How Packing Affects How Much Space You Need
The way your items are packed and stacked directly affects how much unit space you use. Two households with identical inventories can require different unit sizes based purely on how items are prepared for storage.
Properly packed boxes stack cleanly and use vertical space. Improperly packed boxes, irregular shapes, partially filled boxes, and uneven boxes waste vertical space and make stacking unstable. Furniture that is disassembled before storage takes up significantly less floor space than furniture stored assembled.
Professional packing services reduce unit size needs in practice. When the crew wraps furniture, breaks down bed frames and tables, and boxes items consistently, the stored volume is tighter and more organized.

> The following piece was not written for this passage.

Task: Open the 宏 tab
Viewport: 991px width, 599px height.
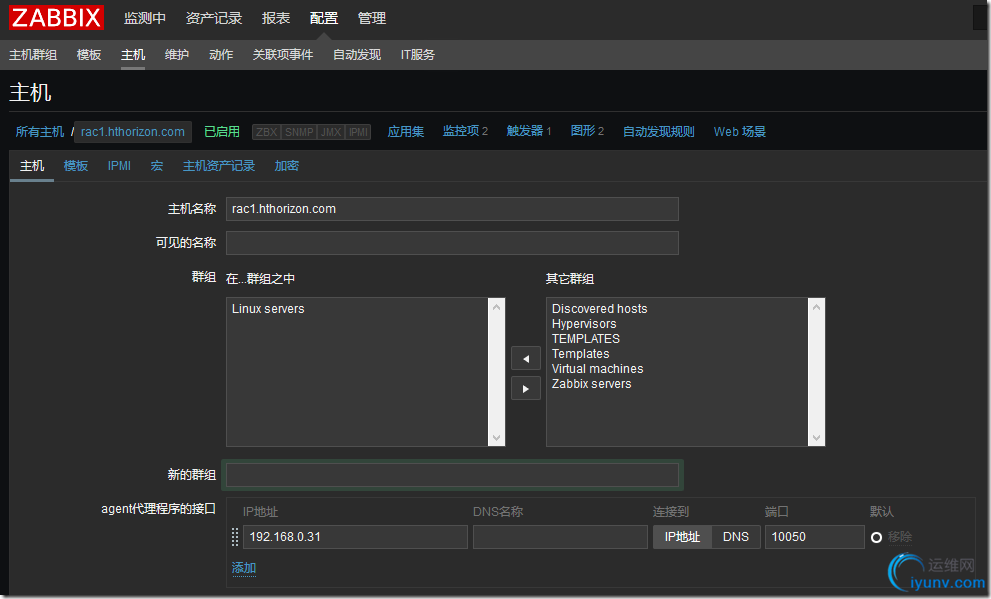Action: (157, 166)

For Roseville customers using Daymakers for both moving and storage, this coordination happens as part of the same job.
Climate-Controlled vs. Standard Units in Roseville
Minnesota’s temperature range makes climate-controlled storage worth understanding before you choose a unit. Roseville sits in a climate that regularly drops below zero in January and can hit 90 degrees in July. That range matters for what you are storing.
Items that benefit from climate-controlled storage include wood furniture, which can crack or warp with extreme temperature and humidity swings. Electronics, which are sensitive to condensation. Artwork and antiques. Wine. Documents and photographs. Leather furniture and upholstered pieces.
Items that typically do not require climate control include metal patio furniture, most lawn equipment, plastic storage bins with non-sensitive contents, and tools.
If you are storing anything that would be damaged by freezing temperatures or high summer heat and humidity, climate-controlled unit storage is the right choice. Daymakers provides climate-controlled storage in Roseville for both residential and commercial customers.
Storage for Specific Move Types in Roseville
Different move types generate different storage needs. Here is how unit size decisions shift depending on what kind of move you are navigating.
Local residential moves. The most common storage use case in Roseville is a gap between closing dates. The old house closes before the new one is ready, or a renovation at the new home is not finished. A 10×10 or 10×15 unit covers most two- and three-bedroom homes for a short bridge period.
Senior and downsizing moves. Moving from a larger Roseville family home to a smaller apartment or senior living community often means not everything fits in the new space. Storage holds the overflow, including furniture, seasonal items, and heirlooms, while the family decides what to do with it. A 10×10 to 10×20 unit is common for this scenario.
Long-distance moves. When an interstate move has a delivery window that does not align with the destination move-in date, storage holds your belongings in Roseville until the timing works out. Unit size in this case mirrors your full household inventory.
Commercial moves. Businesses on the Highway 36 corridor in Roseville and Arden Hills sometimes use storage during office relocations for overflow inventory, shelving, or equipment that cannot move until the new space is ready. Larger units, 10×20 and up, are standard for commercial storage.
How to Avoid Paying for Space You Don’t Need
A few practical rules help keep storage costs in check.
Take the inventory first. Do not try to estimate from a bedroom count alone. Two people can have a wide range of belongings in the same-sized home.
Ask about vertical space. Most storage units have 8- to 10-foot ceilings. Stacking boxes and using shelving units inside the storage unit increases capacity without increasing the rental footprint.
Store only what you intend to retrieve. Storage has a tendency to become a long-term holding place for items that should be donated, sold, or disposed of. Before putting anything in storage, decide whether it is worth paying monthly rent to keep.
Coordinate moving and storage together. When the same company handles both the move and the storage, the crew can make real-time decisions about what goes into storage, how it is packed, and how the unit is loaded. Daymakers handles this as one job rather than two separate engagements.